A generalization of $L_p$ is the weighted $L_p$ norm: \(\| x \|_ {wp} = \left(\sum_{i} w_i |x_i|^p \right)^{\frac{1}{p}}\)
Quadratic forms
Positive definite and Positive semidefinite
- A is positive definite if for all nonzero vectors $x\in \mathbb{R}^n$, $x^T Ax > 0$.
- A is positive semidefinite if for all nonzero vectors $x\in \mathbb{R}^n$, $x^T Ax \ge 0$.
- A is negative definite if for all nonzero vectors $x\in \mathbb{R}^n$, $x^T Ax < 0$.
- A is negative semidefinite if for all nonzero vectors $x\in \mathbb{R}^n$, $x^T Ax \le 0$.
- A is indefinite if A is neither positive semidefinite or negative semidefinite.
Eigenvalues and Eigenvectors
How to find Eigenvalues and Eigenvectors?
-
Find the values of $\lambda$ which satisfy the characteristic equation:
\[\det (A- \lambda I) = 0\]where $I$ is the identity matrix.
The solution of this equation is the eigenvalue of the matrix.
-
For each eigenvalue solved, we have
\[(A - \lambda I) x = 0\]where x is the eigenvector associated with eigenvalue $\lambda$.

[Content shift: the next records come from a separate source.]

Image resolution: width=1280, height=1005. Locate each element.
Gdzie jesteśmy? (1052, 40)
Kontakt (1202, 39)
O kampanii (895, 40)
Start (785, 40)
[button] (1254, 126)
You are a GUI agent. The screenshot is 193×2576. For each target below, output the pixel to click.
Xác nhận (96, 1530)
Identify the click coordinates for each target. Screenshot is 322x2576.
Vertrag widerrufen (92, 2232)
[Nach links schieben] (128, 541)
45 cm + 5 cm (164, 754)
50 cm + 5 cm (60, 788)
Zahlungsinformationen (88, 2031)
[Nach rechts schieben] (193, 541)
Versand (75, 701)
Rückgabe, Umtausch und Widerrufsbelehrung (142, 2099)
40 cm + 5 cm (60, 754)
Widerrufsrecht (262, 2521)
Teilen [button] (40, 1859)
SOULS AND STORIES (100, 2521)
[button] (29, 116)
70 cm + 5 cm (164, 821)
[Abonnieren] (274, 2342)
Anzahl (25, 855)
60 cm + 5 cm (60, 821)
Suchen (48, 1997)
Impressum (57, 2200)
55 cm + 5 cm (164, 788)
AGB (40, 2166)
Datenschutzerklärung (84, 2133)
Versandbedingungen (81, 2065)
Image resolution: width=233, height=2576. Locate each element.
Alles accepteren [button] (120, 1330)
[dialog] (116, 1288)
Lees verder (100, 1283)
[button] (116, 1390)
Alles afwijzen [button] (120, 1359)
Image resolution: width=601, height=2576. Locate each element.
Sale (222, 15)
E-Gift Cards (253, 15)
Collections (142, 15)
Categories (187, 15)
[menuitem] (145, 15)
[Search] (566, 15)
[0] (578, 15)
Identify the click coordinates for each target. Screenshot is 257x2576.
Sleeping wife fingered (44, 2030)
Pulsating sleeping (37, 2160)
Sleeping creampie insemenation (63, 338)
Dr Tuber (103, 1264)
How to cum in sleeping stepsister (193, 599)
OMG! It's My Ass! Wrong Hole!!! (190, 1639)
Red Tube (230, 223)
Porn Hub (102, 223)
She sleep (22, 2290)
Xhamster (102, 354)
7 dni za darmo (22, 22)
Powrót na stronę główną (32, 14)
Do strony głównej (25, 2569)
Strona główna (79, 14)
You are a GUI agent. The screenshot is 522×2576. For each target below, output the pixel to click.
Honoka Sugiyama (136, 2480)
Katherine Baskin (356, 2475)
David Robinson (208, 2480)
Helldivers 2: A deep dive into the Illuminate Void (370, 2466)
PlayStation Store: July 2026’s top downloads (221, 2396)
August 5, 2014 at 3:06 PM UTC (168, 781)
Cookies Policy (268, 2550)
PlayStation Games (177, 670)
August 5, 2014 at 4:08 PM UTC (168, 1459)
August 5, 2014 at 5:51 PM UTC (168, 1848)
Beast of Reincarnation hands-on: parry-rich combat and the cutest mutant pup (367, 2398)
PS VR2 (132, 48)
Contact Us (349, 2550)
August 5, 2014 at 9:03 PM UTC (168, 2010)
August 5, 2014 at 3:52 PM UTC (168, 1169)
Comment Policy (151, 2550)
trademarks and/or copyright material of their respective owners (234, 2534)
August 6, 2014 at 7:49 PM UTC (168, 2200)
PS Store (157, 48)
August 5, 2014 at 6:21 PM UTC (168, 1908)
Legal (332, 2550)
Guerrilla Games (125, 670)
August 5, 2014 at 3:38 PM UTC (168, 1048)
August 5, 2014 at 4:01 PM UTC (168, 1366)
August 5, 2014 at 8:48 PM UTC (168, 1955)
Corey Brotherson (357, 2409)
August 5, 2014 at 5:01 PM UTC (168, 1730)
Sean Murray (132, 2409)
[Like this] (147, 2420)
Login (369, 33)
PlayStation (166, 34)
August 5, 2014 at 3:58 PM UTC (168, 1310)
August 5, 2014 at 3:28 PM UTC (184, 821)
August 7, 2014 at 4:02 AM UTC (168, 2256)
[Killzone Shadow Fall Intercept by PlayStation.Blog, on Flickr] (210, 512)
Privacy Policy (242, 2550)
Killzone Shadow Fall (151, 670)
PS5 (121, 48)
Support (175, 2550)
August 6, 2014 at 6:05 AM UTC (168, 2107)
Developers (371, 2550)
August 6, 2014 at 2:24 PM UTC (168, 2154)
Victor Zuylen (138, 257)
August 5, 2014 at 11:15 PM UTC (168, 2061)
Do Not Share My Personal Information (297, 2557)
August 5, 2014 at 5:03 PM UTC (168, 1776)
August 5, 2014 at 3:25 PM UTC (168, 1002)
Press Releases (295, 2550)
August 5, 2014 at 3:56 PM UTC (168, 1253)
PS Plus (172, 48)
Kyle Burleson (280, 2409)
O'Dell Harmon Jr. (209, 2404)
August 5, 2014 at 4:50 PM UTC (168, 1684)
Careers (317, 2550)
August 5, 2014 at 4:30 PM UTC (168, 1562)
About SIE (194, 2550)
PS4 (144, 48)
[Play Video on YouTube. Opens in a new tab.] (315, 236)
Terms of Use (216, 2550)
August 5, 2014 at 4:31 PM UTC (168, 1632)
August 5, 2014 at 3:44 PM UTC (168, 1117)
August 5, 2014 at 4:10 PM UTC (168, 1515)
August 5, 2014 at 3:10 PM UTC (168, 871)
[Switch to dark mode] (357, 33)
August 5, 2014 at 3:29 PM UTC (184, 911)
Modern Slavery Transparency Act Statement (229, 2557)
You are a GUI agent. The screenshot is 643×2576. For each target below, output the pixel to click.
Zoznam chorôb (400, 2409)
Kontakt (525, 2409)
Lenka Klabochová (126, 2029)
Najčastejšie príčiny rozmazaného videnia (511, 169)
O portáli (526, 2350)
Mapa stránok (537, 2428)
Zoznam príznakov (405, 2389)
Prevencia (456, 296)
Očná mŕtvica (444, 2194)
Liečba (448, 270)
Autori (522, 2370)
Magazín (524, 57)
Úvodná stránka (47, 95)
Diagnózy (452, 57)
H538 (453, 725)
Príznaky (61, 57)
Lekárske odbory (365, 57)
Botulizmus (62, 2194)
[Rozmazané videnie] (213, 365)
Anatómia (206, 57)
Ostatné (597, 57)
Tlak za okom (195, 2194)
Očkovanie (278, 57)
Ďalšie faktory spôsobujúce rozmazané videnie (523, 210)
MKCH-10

Find X by Gaussian elimination.
For example, find the eigenvalues and eigenvectors of \(A= \begin{bmatrix} 2 & -4 \\ -1 & -1 \end{bmatrix}\)
-
Solve the characteristic equation for eigenvalues:
\[\begin{align} \det (A - \lambda I) &= \det \begin{bmatrix} 2 - \lambda & -4 \\ -1 & -1 - \lambda \end{bmatrix} \\ & = (2 - \lambda)(-1-\lambda) - (-4)(-1) \\ &= \lambda^2 -\lambda - 6 \\ &= (\lambda -3)(\lambda + 2) \\ \end{align}\]So that
\[\begin{align} \det (A - \lambda I) &= 0 \\ \Leftrightarrow (\lambda -3)(\lambda + 2) &= 0 \\ \Leftrightarrow \lambda &= 3 \\ \text{ or } \lambda &= -2 \end{align}\]The eigenvalues of A are $\lambda = 3 \text{ or } \lambda = -2 $
-
Solve for eigenvectors $x = \begin{bmatrix} x_1 \ x_2 \end{bmatrix}$:
\[(A-3I)x = 0\]-
For $\lambda = 3$, we have the augmented matrix:
\[\begin{bmatrix} 2-3 & -4 & 0 \\ -1 & -1 - 3 & 0 \end{bmatrix} \rightarrow \begin{bmatrix} -1 & -4 & 0 \\ -1 & -4 & 0 \end{bmatrix} \rightarrow \begin{bmatrix} 1 & 4 & 0 \\ 0 & 0 & 0 \end{bmatrix}\]The eigenvector corresponding to $\lambda = 3$:
\(x = k \begin{pmatrix} -4 \\ 1 \end{pmatrix}\) where $k$ is nonzero scalar.
-
For $\lambda = -2$, the eigenvectors have the form:
\(x = k\begin{pmatrix} 1\\ 1 \end{pmatrix}\) where k is nonzero scalar.
-
The numpy
package in Python supports finding eigenvalues quickly:
>>> import numpy as np
>>> A = np.array([[2, -4],[-1,-1]])
>>> np.linalg.eigvals(A)
array([ 3., -2.])
Reference
[1] Lecture from course Machine learning at VEF Academy.
[2] Zico Kolter. Linear algebra review and reference, 2008.
[3] D.C. Lay, S.R. Lay, and J.J. McDonald. Linear Algebra and Its Applications. Pearson Education, 2015.
[4] G. Strang. Linear Algebra and Its Applications. Thomson, Brooks/Cole, 2006.